Veja a transcrição dos diálogos dos áudios aos quais o site ‘O Globo’ publicou nesta segunda–feira (10):
19 de março de 2014, às 10h25 – Edimar Moreira Dantas, funcionário da Hoya Corretora de Valores, questiona se o coronel Lima está no local combinado para entrega do dinheiro:
JOÃO – Alô?
EDIMAR – Seu João?
JOÃO – Ele mesmo.
EDIMAR – Meu pessoal tá ai … o senhor já tá no local da … aquela encomenda?
JOÃO – Não! Eu tô fora. Não… nós não falamos antes. Eu tô ai com uns compromissos agora. Eu só vou estar lá na minha base por volta das 14h30. Como é que o senhor vê ai? Dá pra passar às 14:30?
EDIMAR – Eu vou ver aqui e retorno. O senhor tá longe de lá, né?
JOÃO – Estou longe. Eu tô aqui pro lado de Santo Amaro, viu? E … ai com um compromisso que eu não posso deixar de atender, viu? Então 14h30, 15 horas é que eu tô chegando lá na minha base.
EDIMAR – Então vou ver se consigo marcar para as 15 horas. Qualquer coisa…
JOÃO – O senhor faz o favor, me dá uma ligada, tá bom?
EDIMAR – Tá bom, tchau!
JOÃO – Obrigado!
19 de março de 2014, às 11h37 – Coronel Lima e Márcio José Freira do Amaral, funcionário da Hoya Corretora de Valores, combinam um novo horário para entrega do dinheiro:
JOÃO – Alô?
MÁRCIO – Senhor João?
JOÃO – Ele mesmo!
MÁRCIO – Ah, sim!
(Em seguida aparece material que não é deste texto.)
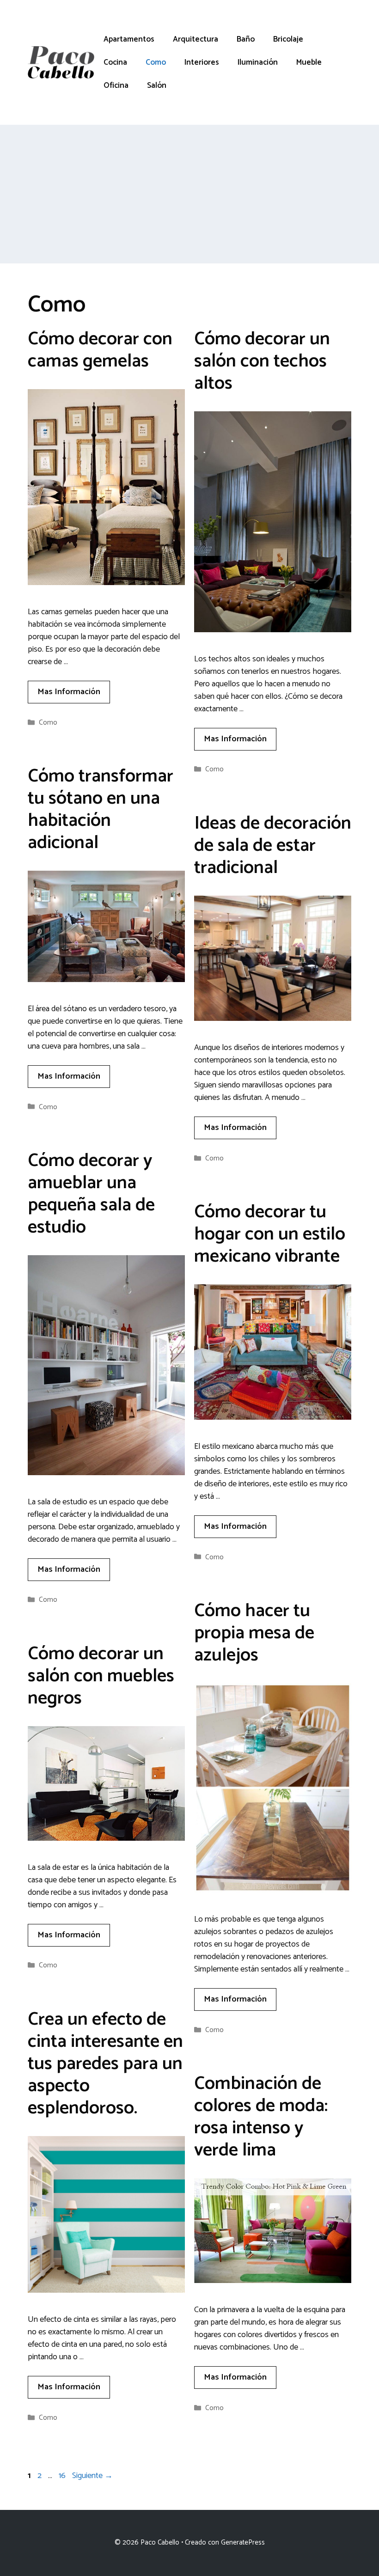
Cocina (115, 62)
Bom dia!
JOÃO- Tudo bem!
MÁRCIO – Bem. Hoje então aquela reunião foi adiada, né? Vai ser entre 3 e 5 horas. Das 15 às 17 .
JOÃO – Ok. Tô por lá nesse horário.
MÁRCIO – Tá. Só que nós temos 3 etapas dessa reunião, que vai ser 5ª e 6ª feira. Agora, 5ª e 6ª eu gos … bem, eu queria ver com o senhor se pode ser entre 10 e 12 horas, na 5ª e na 6ª?
JOÃO – Veja se vocês podem me fazer isso daí às 12 horas. Eu faço de tudo para tá às 12 horas. É possível?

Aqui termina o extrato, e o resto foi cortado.